▶ Work instruction:
Provide the records once more, identical to the original.

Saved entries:
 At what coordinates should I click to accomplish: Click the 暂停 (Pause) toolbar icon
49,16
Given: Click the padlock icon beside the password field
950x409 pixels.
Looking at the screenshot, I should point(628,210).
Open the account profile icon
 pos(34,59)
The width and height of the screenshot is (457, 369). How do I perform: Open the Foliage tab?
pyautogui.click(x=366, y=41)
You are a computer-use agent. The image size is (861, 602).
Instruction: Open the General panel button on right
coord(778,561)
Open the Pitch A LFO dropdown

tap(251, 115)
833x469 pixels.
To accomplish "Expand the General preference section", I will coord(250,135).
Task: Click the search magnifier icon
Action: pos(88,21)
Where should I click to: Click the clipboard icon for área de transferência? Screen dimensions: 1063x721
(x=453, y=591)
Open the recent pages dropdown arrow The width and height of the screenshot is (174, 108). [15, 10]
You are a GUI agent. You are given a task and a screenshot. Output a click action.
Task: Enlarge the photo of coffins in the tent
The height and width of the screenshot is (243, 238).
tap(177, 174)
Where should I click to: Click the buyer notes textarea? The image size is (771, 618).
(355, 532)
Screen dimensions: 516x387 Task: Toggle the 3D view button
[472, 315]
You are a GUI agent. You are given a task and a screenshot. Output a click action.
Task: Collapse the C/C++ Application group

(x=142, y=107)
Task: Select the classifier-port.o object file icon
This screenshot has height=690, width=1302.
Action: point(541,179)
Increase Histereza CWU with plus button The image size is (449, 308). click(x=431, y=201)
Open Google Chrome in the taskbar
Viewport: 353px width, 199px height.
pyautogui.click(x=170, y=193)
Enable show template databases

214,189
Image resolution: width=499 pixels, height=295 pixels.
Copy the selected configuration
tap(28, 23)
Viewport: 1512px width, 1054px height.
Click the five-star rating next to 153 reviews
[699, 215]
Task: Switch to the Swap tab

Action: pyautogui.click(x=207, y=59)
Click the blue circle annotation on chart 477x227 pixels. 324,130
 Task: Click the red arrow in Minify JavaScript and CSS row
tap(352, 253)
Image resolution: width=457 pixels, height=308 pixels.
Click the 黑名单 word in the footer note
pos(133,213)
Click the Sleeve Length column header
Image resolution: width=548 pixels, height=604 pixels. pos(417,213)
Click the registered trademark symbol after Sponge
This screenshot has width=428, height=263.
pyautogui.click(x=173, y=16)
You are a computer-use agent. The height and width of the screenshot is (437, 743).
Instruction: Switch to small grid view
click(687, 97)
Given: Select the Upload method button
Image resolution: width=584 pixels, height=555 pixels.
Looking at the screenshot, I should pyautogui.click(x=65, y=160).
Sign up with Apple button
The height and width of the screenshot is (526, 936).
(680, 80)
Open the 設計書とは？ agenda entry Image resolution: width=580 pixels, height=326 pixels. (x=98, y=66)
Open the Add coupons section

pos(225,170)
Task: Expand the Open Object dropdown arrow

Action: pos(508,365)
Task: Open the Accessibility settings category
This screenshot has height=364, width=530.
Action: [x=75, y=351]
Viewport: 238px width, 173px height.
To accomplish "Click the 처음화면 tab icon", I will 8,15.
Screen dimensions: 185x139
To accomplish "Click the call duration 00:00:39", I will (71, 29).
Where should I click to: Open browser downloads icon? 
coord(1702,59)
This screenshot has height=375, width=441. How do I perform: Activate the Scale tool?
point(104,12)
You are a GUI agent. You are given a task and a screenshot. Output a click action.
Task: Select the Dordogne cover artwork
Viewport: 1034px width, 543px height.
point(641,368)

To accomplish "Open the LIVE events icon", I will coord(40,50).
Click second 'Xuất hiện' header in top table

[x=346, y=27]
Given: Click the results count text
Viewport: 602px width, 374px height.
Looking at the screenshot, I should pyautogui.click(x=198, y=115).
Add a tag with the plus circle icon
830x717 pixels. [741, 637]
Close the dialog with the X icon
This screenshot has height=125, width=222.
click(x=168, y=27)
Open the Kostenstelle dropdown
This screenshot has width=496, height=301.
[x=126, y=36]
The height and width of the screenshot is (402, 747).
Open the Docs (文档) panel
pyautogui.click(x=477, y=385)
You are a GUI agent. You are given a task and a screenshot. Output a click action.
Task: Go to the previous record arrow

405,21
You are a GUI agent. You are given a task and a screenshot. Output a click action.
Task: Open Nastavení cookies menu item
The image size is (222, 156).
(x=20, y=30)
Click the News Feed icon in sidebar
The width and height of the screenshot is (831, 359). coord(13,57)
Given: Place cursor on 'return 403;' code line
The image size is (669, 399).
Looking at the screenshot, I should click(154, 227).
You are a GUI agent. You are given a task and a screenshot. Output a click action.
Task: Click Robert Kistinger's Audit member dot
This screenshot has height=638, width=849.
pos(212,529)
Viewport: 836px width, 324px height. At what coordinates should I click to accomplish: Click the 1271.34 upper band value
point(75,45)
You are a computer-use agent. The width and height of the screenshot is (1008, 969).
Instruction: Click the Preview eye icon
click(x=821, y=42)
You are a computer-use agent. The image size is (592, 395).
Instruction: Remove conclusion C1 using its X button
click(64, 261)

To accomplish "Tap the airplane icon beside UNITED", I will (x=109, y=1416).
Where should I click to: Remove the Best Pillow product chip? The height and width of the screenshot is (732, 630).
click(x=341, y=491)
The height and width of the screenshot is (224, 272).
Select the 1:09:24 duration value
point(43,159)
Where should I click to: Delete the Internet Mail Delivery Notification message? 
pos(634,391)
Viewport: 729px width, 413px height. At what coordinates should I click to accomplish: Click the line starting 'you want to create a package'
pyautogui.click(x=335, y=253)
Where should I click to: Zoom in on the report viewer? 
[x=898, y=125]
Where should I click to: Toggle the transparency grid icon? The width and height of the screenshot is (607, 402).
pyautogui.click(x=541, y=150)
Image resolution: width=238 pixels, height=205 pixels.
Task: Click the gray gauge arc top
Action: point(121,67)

▶ Response:
 At what coordinates should I click to accomplish: Click the 暂停 (Pause) toolbar icon
49,16
Given: Click the padlock icon beside the password field
950x409 pixels.
Looking at the screenshot, I should point(628,210).
Open the account profile icon
 pos(34,59)
The width and height of the screenshot is (457, 369). How do I perform: Open the Foliage tab?
pyautogui.click(x=366, y=41)
You are a computer-use agent. The image size is (861, 602).
Instruction: Open the General panel button on right
coord(778,561)
Open the Pitch A LFO dropdown

tap(251, 115)
833x469 pixels.
To accomplish "Expand the General preference section", I will coord(250,135).
Task: Click the search magnifier icon
Action: pos(88,21)
Where should I click to: Click the clipboard icon for área de transferência? Screen dimensions: 1063x721
(x=453, y=591)
Open the recent pages dropdown arrow The width and height of the screenshot is (174, 108). [15, 10]
You are a GUI agent. You are given a task and a screenshot. Output a click action.
Task: Enlarge the photo of coffins in the tent
The height and width of the screenshot is (243, 238).
tap(177, 174)
Where should I click to: Click the buyer notes textarea? The image size is (771, 618).
(355, 532)
Screen dimensions: 516x387 Task: Toggle the 3D view button
[472, 315]
You are a GUI agent. You are given a task and a screenshot. Output a click action.
Task: Collapse the C/C++ Application group

(x=142, y=107)
Task: Select the classifier-port.o object file icon
This screenshot has height=690, width=1302.
Action: point(541,179)
Increase Histereza CWU with plus button The image size is (449, 308). click(x=431, y=201)
Open Google Chrome in the taskbar
Viewport: 353px width, 199px height.
pyautogui.click(x=170, y=193)
Enable show template databases

214,189
Image resolution: width=499 pixels, height=295 pixels.
Copy the selected configuration
tap(28, 23)
Viewport: 1512px width, 1054px height.
Click the five-star rating next to 153 reviews
[699, 215]
Task: Switch to the Swap tab

Action: pyautogui.click(x=207, y=59)
Click the blue circle annotation on chart 477x227 pixels. 324,130
 Task: Click the red arrow in Minify JavaScript and CSS row
tap(352, 253)
Image resolution: width=457 pixels, height=308 pixels.
Click the 黑名单 word in the footer note
pos(133,213)
Click the Sleeve Length column header
Image resolution: width=548 pixels, height=604 pixels. pos(417,213)
Click the registered trademark symbol after Sponge
This screenshot has width=428, height=263.
pyautogui.click(x=173, y=16)
You are a computer-use agent. The height and width of the screenshot is (437, 743).
Instruction: Switch to small grid view
click(687, 97)
Given: Select the Upload method button
Image resolution: width=584 pixels, height=555 pixels.
Looking at the screenshot, I should pyautogui.click(x=65, y=160).
Sign up with Apple button
The height and width of the screenshot is (526, 936).
(680, 80)
Open the 設計書とは？ agenda entry Image resolution: width=580 pixels, height=326 pixels. (x=98, y=66)
Open the Add coupons section

pos(225,170)
Task: Expand the Open Object dropdown arrow

Action: pos(508,365)
Task: Open the Accessibility settings category
This screenshot has height=364, width=530.
Action: [x=75, y=351]
Viewport: 238px width, 173px height.
To accomplish "Click the 처음화면 tab icon", I will 8,15.
Screen dimensions: 185x139
To accomplish "Click the call duration 00:00:39", I will (71, 29).
Where should I click to: Open browser downloads icon? 
coord(1702,59)
This screenshot has height=375, width=441. How do I perform: Activate the Scale tool?
point(104,12)
You are a GUI agent. You are given a task and a screenshot. Output a click action.
Task: Select the Dordogne cover artwork
Viewport: 1034px width, 543px height.
point(641,368)

To accomplish "Open the LIVE events icon", I will coord(40,50).
Click second 'Xuất hiện' header in top table

[x=346, y=27]
Given: Click the results count text
Viewport: 602px width, 374px height.
Looking at the screenshot, I should pyautogui.click(x=198, y=115).
Add a tag with the plus circle icon
830x717 pixels. [741, 637]
Close the dialog with the X icon
This screenshot has height=125, width=222.
click(x=168, y=27)
Open the Kostenstelle dropdown
This screenshot has width=496, height=301.
[x=126, y=36]
The height and width of the screenshot is (402, 747).
Open the Docs (文档) panel
pyautogui.click(x=477, y=385)
You are a GUI agent. You are given a task and a screenshot. Output a click action.
Task: Go to the previous record arrow

405,21
You are a GUI agent. You are given a task and a screenshot. Output a click action.
Task: Open Nastavení cookies menu item
The image size is (222, 156).
(x=20, y=30)
Click the News Feed icon in sidebar
The width and height of the screenshot is (831, 359). coord(13,57)
Given: Place cursor on 'return 403;' code line
The image size is (669, 399).
Looking at the screenshot, I should click(154, 227).
You are a GUI agent. You are given a task and a screenshot. Output a click action.
Task: Click Robert Kistinger's Audit member dot
This screenshot has height=638, width=849.
pos(212,529)
Viewport: 836px width, 324px height. At what coordinates should I click to accomplish: Click the 1271.34 upper band value
point(75,45)
You are a computer-use agent. The width and height of the screenshot is (1008, 969).
Instruction: Click the Preview eye icon
click(x=821, y=42)
You are a computer-use agent. The image size is (592, 395).
Instruction: Remove conclusion C1 using its X button
click(64, 261)

To accomplish "Tap the airplane icon beside UNITED", I will (x=109, y=1416).
Where should I click to: Remove the Best Pillow product chip? The height and width of the screenshot is (732, 630).
click(x=341, y=491)
The height and width of the screenshot is (224, 272).
Select the 1:09:24 duration value
point(43,159)
Where should I click to: Delete the Internet Mail Delivery Notification message? 
pos(634,391)
Viewport: 729px width, 413px height. At what coordinates should I click to accomplish: Click the line starting 'you want to create a package'
pyautogui.click(x=335, y=253)
Where should I click to: Zoom in on the report viewer? 
[x=898, y=125]
Where should I click to: Toggle the transparency grid icon? The width and height of the screenshot is (607, 402).
pyautogui.click(x=541, y=150)
Image resolution: width=238 pixels, height=205 pixels.
Task: Click the gray gauge arc top
Action: point(121,67)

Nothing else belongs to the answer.